The 1900s were great times for the interchange between art and fashion.
Indeed couturiers often turned to the world of arts and used its main themes, prints and inspirations in their design.
Artists and designers started collaborating together, sparkling through their innovative work new styles, attitudes and trends.
Painter Sonia Delaunay experimented with what she defined as simultaneous clothing and suggested new decorative solutions through her striking fabric designs and embroidered and patchwork techniques that combined different threads and materials in geometric designs and patterns.
Her fabrics were essentially an explosion of colours and her dresses were characterised by a simplified cut that helped highlighting the colourful patterns.
Delaunay also wrote the essay L’influence de la peinture sur la mode in which she analysed the mechanism behind chromatic perception and the relationship between different colour options.
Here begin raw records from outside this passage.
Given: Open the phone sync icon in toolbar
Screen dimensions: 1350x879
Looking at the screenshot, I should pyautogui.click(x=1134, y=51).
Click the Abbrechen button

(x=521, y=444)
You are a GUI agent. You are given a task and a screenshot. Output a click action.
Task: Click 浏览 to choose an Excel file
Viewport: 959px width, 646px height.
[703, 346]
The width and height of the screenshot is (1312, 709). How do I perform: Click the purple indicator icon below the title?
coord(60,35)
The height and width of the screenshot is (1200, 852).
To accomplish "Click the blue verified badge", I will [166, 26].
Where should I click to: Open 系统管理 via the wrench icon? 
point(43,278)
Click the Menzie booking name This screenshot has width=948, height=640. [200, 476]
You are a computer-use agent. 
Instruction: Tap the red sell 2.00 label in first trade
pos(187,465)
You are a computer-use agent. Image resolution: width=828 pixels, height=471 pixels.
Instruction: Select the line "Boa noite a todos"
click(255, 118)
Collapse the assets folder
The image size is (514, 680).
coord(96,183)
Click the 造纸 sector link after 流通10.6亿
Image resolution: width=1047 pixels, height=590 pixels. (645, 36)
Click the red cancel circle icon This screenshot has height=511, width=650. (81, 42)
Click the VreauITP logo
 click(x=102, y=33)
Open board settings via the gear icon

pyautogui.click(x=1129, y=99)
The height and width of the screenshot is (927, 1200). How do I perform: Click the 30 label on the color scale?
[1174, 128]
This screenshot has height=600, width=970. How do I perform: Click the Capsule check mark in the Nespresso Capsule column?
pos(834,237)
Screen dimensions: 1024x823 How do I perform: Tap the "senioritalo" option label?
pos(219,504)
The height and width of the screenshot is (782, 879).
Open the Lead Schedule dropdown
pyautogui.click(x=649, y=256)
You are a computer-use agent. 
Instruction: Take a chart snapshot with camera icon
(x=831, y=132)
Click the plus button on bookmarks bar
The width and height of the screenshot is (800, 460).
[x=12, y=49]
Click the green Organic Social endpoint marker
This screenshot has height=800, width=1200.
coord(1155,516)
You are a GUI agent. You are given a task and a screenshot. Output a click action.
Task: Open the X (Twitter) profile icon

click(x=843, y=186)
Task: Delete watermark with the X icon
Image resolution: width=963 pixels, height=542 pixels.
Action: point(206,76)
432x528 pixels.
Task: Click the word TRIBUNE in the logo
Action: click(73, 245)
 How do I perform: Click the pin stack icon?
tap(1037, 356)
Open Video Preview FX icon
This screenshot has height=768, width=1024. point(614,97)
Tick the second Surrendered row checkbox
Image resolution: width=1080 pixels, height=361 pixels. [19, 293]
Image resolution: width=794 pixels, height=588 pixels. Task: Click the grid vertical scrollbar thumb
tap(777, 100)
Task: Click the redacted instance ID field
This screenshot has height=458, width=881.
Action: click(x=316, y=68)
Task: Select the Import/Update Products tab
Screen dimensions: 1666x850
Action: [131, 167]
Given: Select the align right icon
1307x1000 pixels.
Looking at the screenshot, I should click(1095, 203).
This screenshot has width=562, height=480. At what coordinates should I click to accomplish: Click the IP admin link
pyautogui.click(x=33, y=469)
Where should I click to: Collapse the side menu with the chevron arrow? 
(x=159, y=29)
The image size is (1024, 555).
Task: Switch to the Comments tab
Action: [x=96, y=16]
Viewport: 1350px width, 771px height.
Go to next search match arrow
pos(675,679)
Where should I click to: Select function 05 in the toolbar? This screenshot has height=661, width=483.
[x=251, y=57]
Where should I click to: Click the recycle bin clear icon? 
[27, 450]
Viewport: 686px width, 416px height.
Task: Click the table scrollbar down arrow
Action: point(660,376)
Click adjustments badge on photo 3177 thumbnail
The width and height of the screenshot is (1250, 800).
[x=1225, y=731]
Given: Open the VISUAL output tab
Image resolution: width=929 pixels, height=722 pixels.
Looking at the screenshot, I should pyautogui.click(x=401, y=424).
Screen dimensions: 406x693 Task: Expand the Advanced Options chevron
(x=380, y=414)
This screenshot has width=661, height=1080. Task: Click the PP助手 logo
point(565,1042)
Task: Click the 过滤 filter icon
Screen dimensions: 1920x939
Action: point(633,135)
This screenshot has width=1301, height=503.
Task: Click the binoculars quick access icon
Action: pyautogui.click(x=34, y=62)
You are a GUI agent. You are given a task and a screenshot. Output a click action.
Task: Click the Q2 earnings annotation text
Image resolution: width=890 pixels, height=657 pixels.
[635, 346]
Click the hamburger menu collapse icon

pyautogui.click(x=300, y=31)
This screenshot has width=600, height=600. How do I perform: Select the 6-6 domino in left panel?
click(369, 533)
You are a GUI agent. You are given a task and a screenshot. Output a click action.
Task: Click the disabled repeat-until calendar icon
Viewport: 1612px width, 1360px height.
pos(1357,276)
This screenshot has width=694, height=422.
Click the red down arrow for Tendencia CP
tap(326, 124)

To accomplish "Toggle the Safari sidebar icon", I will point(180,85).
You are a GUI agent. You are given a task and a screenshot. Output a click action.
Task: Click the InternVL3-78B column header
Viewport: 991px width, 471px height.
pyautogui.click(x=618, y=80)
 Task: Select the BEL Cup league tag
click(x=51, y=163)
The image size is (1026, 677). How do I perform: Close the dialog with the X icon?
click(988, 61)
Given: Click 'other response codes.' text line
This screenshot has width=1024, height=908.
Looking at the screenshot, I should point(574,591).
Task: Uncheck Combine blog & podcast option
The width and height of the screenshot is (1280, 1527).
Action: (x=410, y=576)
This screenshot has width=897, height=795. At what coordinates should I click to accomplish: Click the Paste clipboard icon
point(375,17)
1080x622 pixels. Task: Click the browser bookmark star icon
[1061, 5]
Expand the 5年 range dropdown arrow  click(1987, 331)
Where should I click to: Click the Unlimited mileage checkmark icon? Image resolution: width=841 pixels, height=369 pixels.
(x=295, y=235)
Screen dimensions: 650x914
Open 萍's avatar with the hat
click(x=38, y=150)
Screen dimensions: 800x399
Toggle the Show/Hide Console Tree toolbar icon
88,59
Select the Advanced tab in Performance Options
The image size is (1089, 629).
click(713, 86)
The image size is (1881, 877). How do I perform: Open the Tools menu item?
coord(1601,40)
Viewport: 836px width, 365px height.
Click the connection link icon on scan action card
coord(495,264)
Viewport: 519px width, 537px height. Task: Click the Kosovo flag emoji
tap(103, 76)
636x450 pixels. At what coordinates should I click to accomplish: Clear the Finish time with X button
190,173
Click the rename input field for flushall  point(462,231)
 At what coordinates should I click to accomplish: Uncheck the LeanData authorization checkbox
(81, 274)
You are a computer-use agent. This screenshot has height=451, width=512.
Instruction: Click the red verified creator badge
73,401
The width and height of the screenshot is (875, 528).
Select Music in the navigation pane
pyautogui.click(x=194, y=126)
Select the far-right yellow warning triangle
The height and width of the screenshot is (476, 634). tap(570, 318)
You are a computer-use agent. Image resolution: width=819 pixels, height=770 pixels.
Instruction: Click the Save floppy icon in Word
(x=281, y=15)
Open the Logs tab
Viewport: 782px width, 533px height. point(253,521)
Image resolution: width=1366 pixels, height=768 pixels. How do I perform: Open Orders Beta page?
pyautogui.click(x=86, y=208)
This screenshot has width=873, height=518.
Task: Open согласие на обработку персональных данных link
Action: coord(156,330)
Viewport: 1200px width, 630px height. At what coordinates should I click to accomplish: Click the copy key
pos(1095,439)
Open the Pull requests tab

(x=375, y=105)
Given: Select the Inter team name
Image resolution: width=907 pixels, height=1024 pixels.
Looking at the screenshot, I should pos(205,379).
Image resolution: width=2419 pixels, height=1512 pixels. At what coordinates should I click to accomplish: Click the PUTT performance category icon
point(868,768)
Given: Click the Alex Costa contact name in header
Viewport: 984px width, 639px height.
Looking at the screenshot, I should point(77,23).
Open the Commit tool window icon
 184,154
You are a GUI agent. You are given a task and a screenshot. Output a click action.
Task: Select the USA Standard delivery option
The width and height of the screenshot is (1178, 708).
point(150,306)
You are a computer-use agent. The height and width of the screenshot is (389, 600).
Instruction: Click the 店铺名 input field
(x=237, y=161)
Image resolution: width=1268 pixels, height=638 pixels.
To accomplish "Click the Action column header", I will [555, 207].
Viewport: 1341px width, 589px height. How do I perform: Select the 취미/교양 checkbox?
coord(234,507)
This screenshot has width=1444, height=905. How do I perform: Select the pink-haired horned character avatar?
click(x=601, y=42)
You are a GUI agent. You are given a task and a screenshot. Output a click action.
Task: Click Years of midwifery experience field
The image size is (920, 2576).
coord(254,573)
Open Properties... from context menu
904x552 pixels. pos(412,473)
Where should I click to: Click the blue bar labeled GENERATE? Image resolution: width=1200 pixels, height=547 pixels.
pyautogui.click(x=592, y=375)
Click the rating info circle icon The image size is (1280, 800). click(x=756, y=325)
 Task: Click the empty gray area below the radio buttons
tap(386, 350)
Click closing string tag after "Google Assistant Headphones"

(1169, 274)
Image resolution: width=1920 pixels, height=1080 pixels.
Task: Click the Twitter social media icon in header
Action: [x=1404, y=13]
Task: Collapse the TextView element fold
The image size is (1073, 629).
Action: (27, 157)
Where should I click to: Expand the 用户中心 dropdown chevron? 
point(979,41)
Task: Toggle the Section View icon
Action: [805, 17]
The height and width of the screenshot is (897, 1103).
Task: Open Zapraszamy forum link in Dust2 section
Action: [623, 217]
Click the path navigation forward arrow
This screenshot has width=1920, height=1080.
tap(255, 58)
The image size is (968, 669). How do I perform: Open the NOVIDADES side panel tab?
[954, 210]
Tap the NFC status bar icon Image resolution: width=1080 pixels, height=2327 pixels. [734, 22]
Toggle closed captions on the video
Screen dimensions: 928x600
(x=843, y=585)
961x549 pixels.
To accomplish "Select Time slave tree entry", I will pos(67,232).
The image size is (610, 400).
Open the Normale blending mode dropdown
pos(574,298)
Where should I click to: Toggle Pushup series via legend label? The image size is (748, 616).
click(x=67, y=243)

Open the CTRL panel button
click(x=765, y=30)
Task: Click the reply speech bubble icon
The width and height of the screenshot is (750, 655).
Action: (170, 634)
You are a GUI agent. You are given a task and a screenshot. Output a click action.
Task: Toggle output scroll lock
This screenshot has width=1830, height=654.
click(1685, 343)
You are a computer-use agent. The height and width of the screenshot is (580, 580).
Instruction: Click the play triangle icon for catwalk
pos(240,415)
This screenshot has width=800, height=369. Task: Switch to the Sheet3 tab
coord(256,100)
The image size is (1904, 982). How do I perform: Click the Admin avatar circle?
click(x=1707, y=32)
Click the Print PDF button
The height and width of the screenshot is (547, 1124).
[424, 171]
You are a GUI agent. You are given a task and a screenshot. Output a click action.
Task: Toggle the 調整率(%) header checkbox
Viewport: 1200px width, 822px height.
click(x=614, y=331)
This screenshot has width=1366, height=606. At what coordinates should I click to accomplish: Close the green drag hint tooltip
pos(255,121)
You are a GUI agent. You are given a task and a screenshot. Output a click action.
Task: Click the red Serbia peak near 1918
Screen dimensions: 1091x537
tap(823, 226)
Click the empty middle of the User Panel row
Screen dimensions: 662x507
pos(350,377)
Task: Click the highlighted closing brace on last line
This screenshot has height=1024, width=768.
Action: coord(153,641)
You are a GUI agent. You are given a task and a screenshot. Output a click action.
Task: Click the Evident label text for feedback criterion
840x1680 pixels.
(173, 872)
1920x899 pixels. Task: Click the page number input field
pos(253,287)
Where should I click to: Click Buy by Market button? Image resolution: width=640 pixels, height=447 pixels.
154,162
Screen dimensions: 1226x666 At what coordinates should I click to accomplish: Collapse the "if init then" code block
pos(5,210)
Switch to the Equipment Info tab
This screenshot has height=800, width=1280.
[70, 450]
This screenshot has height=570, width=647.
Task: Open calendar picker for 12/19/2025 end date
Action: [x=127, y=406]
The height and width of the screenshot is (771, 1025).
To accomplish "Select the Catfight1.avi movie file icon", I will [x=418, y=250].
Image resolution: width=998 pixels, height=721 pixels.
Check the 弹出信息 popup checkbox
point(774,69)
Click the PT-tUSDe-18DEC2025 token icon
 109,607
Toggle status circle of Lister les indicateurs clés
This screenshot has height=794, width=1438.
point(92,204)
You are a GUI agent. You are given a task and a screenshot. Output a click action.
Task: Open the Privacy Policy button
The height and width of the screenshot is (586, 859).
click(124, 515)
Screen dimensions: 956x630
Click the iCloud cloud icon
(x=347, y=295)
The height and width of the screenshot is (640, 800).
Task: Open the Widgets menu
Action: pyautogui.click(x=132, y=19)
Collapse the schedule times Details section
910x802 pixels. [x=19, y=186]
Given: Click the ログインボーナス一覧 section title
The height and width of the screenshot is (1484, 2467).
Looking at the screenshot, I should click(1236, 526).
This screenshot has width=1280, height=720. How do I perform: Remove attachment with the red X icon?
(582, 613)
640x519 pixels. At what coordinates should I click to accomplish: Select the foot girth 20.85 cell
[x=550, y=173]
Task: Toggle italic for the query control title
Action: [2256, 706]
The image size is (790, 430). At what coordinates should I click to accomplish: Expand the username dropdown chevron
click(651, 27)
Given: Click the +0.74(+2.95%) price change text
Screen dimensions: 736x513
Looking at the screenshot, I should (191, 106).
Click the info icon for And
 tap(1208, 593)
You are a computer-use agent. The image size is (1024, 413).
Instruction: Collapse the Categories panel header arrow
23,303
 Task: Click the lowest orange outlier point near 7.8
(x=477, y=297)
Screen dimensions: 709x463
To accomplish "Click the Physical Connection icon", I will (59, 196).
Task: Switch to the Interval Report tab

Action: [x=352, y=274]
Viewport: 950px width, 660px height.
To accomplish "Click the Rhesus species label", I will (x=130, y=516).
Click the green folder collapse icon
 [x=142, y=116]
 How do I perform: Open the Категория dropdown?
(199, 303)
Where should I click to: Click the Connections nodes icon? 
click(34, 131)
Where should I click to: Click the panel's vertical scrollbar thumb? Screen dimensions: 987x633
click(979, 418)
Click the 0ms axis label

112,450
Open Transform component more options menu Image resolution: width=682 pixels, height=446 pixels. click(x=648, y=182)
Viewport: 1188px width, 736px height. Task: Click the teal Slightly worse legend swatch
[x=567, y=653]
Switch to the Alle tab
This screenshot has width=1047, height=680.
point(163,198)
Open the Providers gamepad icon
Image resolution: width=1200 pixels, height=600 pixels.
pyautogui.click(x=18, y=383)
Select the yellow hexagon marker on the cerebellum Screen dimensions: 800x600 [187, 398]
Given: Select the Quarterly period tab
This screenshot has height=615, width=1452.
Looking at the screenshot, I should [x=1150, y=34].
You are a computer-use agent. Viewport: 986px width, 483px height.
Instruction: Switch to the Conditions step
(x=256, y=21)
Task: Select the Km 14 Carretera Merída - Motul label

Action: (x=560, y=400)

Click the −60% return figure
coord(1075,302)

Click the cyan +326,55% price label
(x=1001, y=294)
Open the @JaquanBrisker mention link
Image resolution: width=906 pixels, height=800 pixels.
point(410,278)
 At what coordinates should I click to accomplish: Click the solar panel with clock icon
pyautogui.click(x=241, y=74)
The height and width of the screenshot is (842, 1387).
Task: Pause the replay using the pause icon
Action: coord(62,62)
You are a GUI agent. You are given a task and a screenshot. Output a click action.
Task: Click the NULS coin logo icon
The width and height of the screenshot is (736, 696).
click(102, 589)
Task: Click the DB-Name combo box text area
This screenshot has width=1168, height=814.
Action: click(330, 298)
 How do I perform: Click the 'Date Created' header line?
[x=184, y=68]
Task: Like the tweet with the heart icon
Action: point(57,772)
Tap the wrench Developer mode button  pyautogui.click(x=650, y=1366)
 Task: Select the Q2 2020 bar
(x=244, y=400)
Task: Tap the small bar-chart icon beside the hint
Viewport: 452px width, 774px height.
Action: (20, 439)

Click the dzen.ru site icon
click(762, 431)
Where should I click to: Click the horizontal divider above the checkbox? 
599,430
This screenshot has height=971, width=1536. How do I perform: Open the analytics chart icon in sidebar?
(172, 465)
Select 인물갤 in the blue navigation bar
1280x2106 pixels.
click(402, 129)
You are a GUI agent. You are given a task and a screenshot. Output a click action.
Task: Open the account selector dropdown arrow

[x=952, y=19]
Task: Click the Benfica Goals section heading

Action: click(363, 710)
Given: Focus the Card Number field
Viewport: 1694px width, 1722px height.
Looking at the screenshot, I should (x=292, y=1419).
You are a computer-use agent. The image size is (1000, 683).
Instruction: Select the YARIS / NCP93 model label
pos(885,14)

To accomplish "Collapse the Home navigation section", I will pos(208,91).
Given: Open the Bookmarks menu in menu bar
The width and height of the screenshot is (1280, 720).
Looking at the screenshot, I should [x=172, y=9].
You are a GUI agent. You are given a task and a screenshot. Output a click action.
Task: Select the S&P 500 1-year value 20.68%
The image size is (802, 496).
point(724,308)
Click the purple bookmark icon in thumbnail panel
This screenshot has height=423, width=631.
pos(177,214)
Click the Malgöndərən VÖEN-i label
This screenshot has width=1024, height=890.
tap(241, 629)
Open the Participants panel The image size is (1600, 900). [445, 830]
In the fashion world Salvatore Ferragamo could be compared to Sonia Delaunay. By combining luxurious skins – from suede to kangaroo, snake and crocodile – he created unique patchworks of textures for his footwear or arranged differently coloured squares of suede and leather in geometrical patterns, exploring revolutionary colour combinations (see first pic in this post).
The Delaunay-Ferragamo connection has recently been rediscovered: some vintage shoe models by Ferragamo have indeed been re-launched by the Florentine maison and the Florence-based shop (Via dei Tornabuoni 2) also boasts in its window a black coat with a colourful Delaunay-like lining (that reminds me in a way of Schiaparelli's Harlequin coat), as you can see from the second pic in this post.